Enhanced tolerance of transgenic potato plants expressing choline oxidase in chloroplasts against water stress.

BACKGROUND

Glycinebetaine, whose biosynthesis could be catalyzed by choline oxidase (COD), is an extremely efficient compatible solute for scavenging oxidative stress-inducing molecules and protecting the photosynthetic system in plants. To study the effects of the codA transgene for choline oxidase on the drought resistance and recovery, a transgenic potato cultivar (SC) bearing codA gene and a non-transgenic (NT) control cultivar were raised in pots under moderate and severe drought stress. The experiment was constituted by a two-day-pretreatment with 20% PEG and a four-day-water stress combined with two-day-recovery treatment.

RESULTS

Under the four-day-water stress, plants were provided with normal water condition, 10% or 20% polyethylene glycol.
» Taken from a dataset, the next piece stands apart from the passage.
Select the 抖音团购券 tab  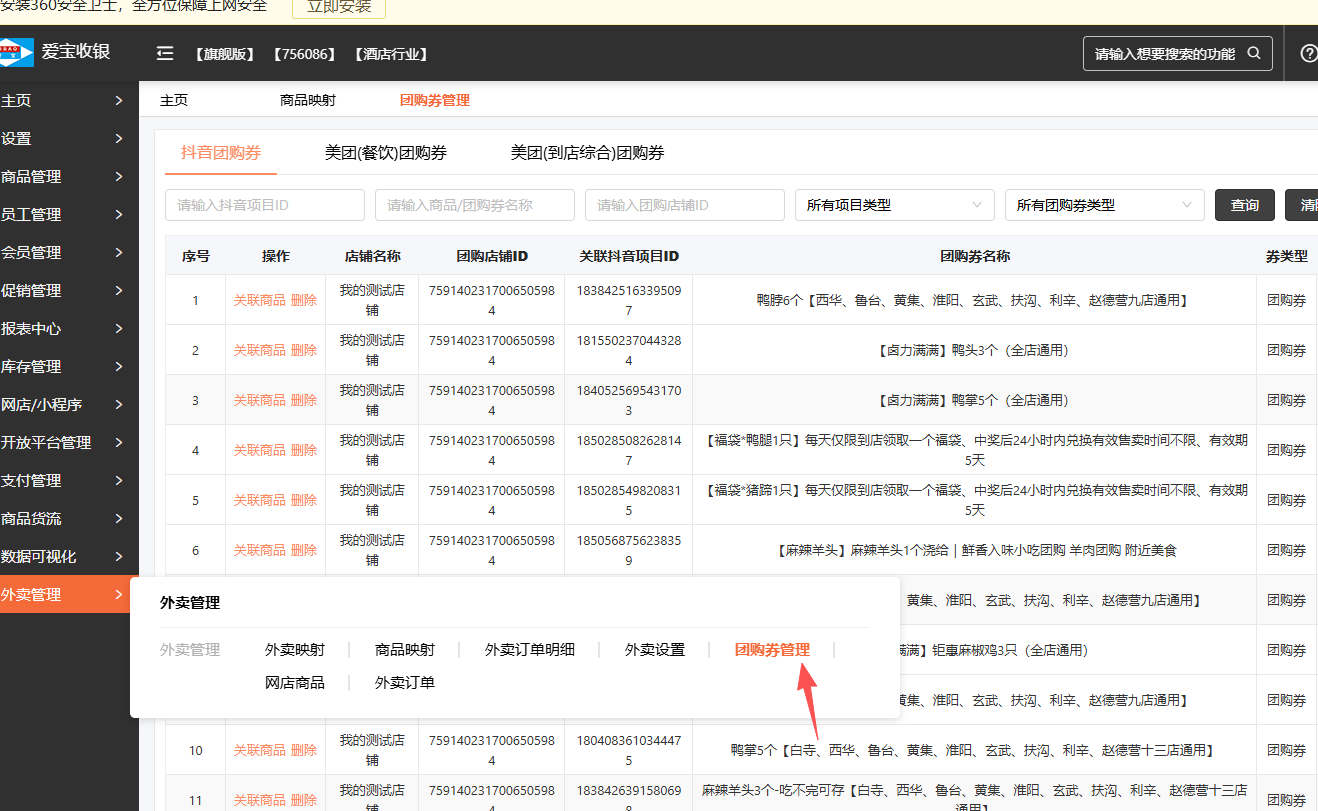coord(221,153)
The results of pretreatment showed an expression of codA gene in transgenic potato and an accumulation of glycine betaine (GB); leaf water potential was higher in SC than in NT. In the stress-recovery-treatment, SC showed stronger antioxidant ability, more efficient photosynthetic system, higher chlorophyll content, lower malondialdehyde content and better recovery from water deficit stress than NT.

CONCLUSIONS

Although this work concentrated on the short-term water stress and recover treatments on transgenic potato plants with the over-expression of CodA gene and its control line. The datas shows that the exogenous codA gene provided potato a stronger drought resistance and recovery ability.